Discussion:
What setup would you choose for postgresql 9.2 installation?
(too old to reply)
Niels Kristian Schjødt
2013-03-04 13:52:01 UTC
Permalink
LSI MegaRAID SAS 9260-4i with four Intel SSDSC2CW240A3K5 SSDs OR four Hitachi Ultrastar 15K600 SAS drives?

My app is pretty write heavy and I have a lot of concurrent connections 300 - (though considering adding pgpool2 in front to increase throughput).

Regards Niels Kristian
--
Sent via pgsql-performance mailing list (pgsql-***@postgresql.org)
To make changes to your subscription:
http://www.postgresql.org/mailpref/pgsql-performance
AJ Weber
2013-03-04 14:04:48 UTC
Permalink
Apologies for the tangential question, but how would pgpool2 "increase
throughput"? Wouldn't the same number of statements be issued by your
application? It would likely reduce the number of concurrent
connections, but that doesn't necessarily equate to "increased throughput".

-AJ
Post by Niels Kristian Schjødt
LSI MegaRAID SAS 9260-4i with four Intel SSDSC2CW240A3K5 SSDs OR four Hitachi Ultrastar 15K600 SAS drives?
My app is pretty write heavy and I have a lot of concurrent connections 300 - (though considering adding pgpool2 in front to increase throughput).
Regards Niels Kristian
--
Sent via pgsql-performance mailing list (pgsql-***@postgresql.org)
To make changes to your subscription:
http://www.postgresql.org/mailpref/pgsql-performance
Scott Marlowe
2013-03-04 14:36:53 UTC
Permalink
Post by AJ Weber
Apologies for the tangential question, but how would pgpool2 "increase
throughput"? Wouldn't the same number of statements be issued by your
application? It would likely reduce the number of concurrent connections,
but that doesn't necessarily equate to "increased throughput".
This is a pretty common subject. Most servers have a "peak
throughput" that occurs at some fixed number of connections. for
instance a common throughput graph of pgbench on a server might look
like this:

conns : tps
1 : 200
2 : 250
4 : 400
8 : 750
12 : 1200
16 : 2000
24 : 2200
28 : 2100
32 : 2000
40 : 1800
64 : 1200
80 : 800
100 : 400

So by concentrating your connections to be ~24 you would get maximum
throughput. Such a graph is typical for most db servers, just a
different "sweet spot" where the max throughput for a given number of
connections. Some servers fall off fast past this number, some just
slowly drop off.
--
Sent via pgsql-performance mailing list (pgsql-***@postgresql.org)
To make changes to your subscription:
http://www.postgresql.org/mailpref/pgsql-performance
AJ Weber
2013-03-04 14:43:51 UTC
Permalink
Great info, I really appreciate the insight. Is there a FAQ/recommended
setup for running pgbench to determine where this might be? (Is there a
reason to setup pgbench differently based on the server's cores/memory/etc?)

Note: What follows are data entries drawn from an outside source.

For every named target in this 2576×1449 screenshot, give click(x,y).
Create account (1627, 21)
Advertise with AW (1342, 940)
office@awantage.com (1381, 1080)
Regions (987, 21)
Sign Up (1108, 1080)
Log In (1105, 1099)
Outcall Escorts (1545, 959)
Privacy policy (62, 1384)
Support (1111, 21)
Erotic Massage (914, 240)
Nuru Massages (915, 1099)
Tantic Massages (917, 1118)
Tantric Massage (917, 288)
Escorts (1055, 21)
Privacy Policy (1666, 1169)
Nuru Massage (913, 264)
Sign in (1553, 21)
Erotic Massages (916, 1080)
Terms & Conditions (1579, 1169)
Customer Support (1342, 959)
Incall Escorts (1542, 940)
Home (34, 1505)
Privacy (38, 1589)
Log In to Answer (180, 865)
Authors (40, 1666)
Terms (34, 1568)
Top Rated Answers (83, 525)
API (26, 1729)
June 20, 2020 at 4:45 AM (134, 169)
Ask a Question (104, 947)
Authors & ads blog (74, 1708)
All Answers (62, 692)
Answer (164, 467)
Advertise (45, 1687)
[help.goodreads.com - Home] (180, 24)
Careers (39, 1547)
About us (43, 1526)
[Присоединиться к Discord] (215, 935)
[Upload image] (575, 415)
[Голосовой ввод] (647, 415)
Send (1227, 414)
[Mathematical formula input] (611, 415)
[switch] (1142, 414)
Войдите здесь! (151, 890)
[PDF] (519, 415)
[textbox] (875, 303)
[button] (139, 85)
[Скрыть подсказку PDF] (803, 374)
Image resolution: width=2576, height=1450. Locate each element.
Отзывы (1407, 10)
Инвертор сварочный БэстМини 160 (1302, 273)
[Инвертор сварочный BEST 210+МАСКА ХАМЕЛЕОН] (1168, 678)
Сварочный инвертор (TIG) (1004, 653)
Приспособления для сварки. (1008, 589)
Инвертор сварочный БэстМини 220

Sorry if this detracts from the OP's original question.

-AJ
Post by Scott Marlowe
Post by AJ Weber
Apologies for the tangential question, but how would pgpool2 "increase
throughput"? Wouldn't the same number of statements be issued by your
application? It would likely reduce the number of concurrent connections,
but that doesn't necessarily equate to "increased throughput".
This is a pretty common subject. Most servers have a "peak
throughput" that occurs at some fixed number of connections. for
instance a common throughput graph of pgbench on a server might look
conns : tps
1 : 200
2 : 250
4 : 400
8 : 750
12 : 1200
16 : 2000
24 : 2200
28 : 2100
32 : 2000
40 : 1800
64 : 1200
80 : 800
100 : 400
So by concentrating your connections to be ~24 you would get maximum
throughput. Such a graph is typical for most db servers, just a
different "sweet spot" where the max throughput for a given number of
connections. Some servers fall off fast past this number, some just
slowly drop off.
--
Sent via pgsql-performance mailing list (pgsql-***@postgresql.org)
To make changes to your subscription:
http://www.postgresql.org/mailpref/pgsql-performance
Scott Marlowe
2013-03-04 15:23:44 UTC
Permalink
Post by AJ Weber
Great info, I really appreciate the insight. Is there a FAQ/recommended
setup for running pgbench to determine where this might be? (Is there a
reason to setup pgbench differently based on the server's cores/memory/etc?)
Well keep in mind that pgbench may or may not represent your real
load. However it can be used with custom sql scripts to run a
different load than that which it runs by default so you can get some
idea of where your peak connections / throughput sits. And let's face
it that if you're currently running 500 connections and your peak
occurs at 64 then a pooler is gonna make a difference whether you set
it to 64 or 100 or 48 etc.

The basic starting point on pgbench is to use a scale factor of at
least 2x however many connections you'll be testing. You can also do
read only transactions to get an idea of what the peak number of
connections are for read only versus read/write transactions. If read
only transactions peak at say 100 while r/w peak at 24, and your app
is 95% read, then you're probably pretty safe setting a pooler to ~100
conns instead of the lower 24. If your app is set to have one pool
for read only stuff (say reporting) and another for r/w then you can
setup two different poolers but that's a bit of added complexity you
may not really need.

The real danger with lots of connections comes from having lots and
lots of idle connections. Let's say you've got 1000 connections and
950 are idle. Then the server gets a load spike and queries start
piling up. Suddenly instead of ~50 active connections that number
starts to climb to 100, 200, 300 etc. Given the slower throughput most
servers see as the number of active connections climbs your server may
slow to a crawl and never recover til you remove load.
--
Sent via pgsql-performance mailing list (pgsql-***@postgresql.org)
To make changes to your subscription:
http://www.postgresql.org/mailpref/pgsql-performance
Niels Kristian Schjødt
2013-03-04 17:25:10 UTC
Permalink
That's around the behavior I'm seeing - I'll be testing tonight! :-)
Post by Scott Marlowe
however
Richard Neill
2013-03-04 14:18:00 UTC
Permalink
Post by Niels Kristian Schjødt
LSI MegaRAID SAS 9260-4i with four Intel SSDSC2CW240A3K5 SSDs OR four Hitachi Ultrastar 15K600 SAS drives?
My app is pretty write heavy and I have a lot of concurrent connections 300 - (though considering adding pgpool2 in front to increase throughput).
If you can afford it, there's no question in my mind that SSDs are the
way to go. They can be 1000 times faster for random reads.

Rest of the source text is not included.